Il y a un peu plus de deux ans, Elizabeth Thipphawong arrivait au Laos pour faire de la coopération volontaire avec Cuso International. Et l’on peut affirmer sans se tromper qu’elle y a laissé sa marque! En plus d’avoir eu d’énormes retombées sur le terrain, son travail dans le secteur des changements climatiques et de l’égalité entre les sexes avec la Gender Development Association (GDA) a été reconnu sur la scène internationale. En effet, son projet avec la GDA a reçu le Prix Solutions Genre et Climat lors de la Conférence des Nations Unies sur les changements climatiques (COP23), en 2017. 

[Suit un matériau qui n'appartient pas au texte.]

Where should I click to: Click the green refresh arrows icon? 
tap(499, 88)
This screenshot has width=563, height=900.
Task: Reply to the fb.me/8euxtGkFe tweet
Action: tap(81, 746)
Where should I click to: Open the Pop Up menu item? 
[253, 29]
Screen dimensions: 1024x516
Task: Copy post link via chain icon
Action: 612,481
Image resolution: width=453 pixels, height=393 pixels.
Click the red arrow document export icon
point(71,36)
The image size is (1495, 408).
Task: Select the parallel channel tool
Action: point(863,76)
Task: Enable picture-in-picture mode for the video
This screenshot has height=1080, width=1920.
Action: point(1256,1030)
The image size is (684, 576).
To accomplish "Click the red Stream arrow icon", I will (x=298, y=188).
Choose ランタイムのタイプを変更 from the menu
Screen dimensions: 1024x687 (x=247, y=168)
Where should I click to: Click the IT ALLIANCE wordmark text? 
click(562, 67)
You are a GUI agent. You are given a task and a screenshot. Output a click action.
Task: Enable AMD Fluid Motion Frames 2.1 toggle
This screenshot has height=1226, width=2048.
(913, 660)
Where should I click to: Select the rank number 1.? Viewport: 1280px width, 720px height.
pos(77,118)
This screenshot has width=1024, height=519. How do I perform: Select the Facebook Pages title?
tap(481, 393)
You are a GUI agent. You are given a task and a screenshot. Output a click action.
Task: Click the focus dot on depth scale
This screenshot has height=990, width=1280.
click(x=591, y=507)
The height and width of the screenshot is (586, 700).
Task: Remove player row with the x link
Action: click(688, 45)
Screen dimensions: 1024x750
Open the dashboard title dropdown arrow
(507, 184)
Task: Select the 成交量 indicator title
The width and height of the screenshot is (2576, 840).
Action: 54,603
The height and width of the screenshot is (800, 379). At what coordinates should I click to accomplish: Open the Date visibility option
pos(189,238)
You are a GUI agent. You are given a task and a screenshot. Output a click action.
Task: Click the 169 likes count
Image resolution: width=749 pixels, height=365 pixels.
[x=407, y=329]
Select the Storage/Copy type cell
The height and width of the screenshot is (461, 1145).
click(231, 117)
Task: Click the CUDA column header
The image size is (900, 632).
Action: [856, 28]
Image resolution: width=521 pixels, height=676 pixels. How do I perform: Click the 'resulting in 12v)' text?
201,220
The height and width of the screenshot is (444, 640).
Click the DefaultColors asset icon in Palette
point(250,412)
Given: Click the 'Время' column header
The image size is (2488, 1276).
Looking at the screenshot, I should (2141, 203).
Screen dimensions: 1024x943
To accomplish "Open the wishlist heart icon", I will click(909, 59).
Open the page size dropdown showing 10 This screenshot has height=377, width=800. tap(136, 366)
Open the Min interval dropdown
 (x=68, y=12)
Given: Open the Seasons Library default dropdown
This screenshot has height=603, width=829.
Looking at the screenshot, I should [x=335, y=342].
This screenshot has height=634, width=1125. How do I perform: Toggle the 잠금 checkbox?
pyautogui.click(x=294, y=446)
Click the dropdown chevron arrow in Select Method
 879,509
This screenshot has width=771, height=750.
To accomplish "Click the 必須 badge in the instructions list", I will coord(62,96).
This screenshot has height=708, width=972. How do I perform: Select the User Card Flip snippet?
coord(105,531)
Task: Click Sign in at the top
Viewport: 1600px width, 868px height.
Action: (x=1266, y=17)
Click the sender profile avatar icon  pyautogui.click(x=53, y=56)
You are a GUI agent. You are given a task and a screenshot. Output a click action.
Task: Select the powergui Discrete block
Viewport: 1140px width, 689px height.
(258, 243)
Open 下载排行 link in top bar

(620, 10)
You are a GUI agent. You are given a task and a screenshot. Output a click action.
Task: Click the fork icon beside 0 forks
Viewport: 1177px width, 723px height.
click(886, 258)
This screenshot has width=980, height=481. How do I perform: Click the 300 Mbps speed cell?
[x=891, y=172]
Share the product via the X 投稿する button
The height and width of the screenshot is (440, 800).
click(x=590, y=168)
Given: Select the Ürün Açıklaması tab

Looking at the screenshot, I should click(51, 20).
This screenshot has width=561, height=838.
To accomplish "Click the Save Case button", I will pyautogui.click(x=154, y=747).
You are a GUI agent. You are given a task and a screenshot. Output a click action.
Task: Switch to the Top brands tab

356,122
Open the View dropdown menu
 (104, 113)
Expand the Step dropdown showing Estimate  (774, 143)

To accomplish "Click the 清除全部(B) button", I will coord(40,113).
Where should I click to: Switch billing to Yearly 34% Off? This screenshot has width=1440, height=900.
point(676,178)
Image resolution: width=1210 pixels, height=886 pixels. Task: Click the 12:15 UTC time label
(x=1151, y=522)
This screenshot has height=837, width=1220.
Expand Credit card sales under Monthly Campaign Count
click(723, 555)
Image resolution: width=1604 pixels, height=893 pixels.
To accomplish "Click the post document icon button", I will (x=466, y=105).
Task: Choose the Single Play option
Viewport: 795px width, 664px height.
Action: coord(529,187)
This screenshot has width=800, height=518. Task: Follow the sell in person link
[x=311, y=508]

« On observe énormément de connaissances et d’initiative en matière de changements climatiques au sein des communautés laotiennes, souligne Elizabeth. Ils doivent composer avec ces changements au quotidien. » 

La majorité des Laotiens vivent en région rurale, et 70 % d’entre eux dépendent de leur récolte quotidienne pour survivre. Le projet, qui outille les femmes afin qu’elles fassent le pont entre la cueillette traditionnelle et des initiatives durables, a déjà joint 4 500 femmes et leur famille, dont un grand nombre sont des Hmongs et des Khmus, deux groupes ethniques marginalisés. 

« Ce ne sont pas des gens qui vont à l’épicerie, constate Elizabeth. Ce sont les femmes qui sont responsables de la cueillette. Un grand nombre de fillettes abandonnent l’école très tôt. Et les femmes reprennent la cueillette tout de suite après l’accouchement. De plus, comme la population se densifie, les ressources commencent à se faire rares. » 

Des femmes de six villages ont participé à des ateliers de formation afin de développer leurs connaissances en agriculture, en cueillette durable et en génération de revenus. Le projet misait également sur l’inclusion des femmes et sur leur influence dans les décisions prises pour la communauté. 

« L’expertise des femmes est maintenant reconnue, souligne Elizabeth. Comme ce sont les femmes qui s’occupent traditionnellement de la cueillette, ce sont elles qui devraient élaborer les politiques dans ce domaine. » 

Elizabeth a été invitée à se joindre à la délégation canadienne en vue de la 63e session de la Commission de la condition de la femme des Nations Unies, qui s’est tenue à New York en mars dernier. La résidente de Peterborough, en Ontario, y accompagnait MaryamMonsef, ministre du Développement international et ministre des Femmes et de lÉgalité des genres, ainsi que des sénateurs, des députés et des leaders de partout au Canada. 

« L’ONU rassemble la communauté internationale afin de faire promouvoir le progrès social et l’égalité des sexes dans le monde, un objectif que le Canada poursuit avec cœur et détermination », explique la ministre. 

Le Canada sera le pays hôte de la Conférence Women Deliver2019, qui se tiendra en juin prochain, à Vancouver, en ColombieBritannique. Cet événement, qui a lieu tous les trois ans, est le plus grand rassemblement mondial sur l’égalité entre les sexes et sur la santé, les droits et le bien-être des femmes et des filles.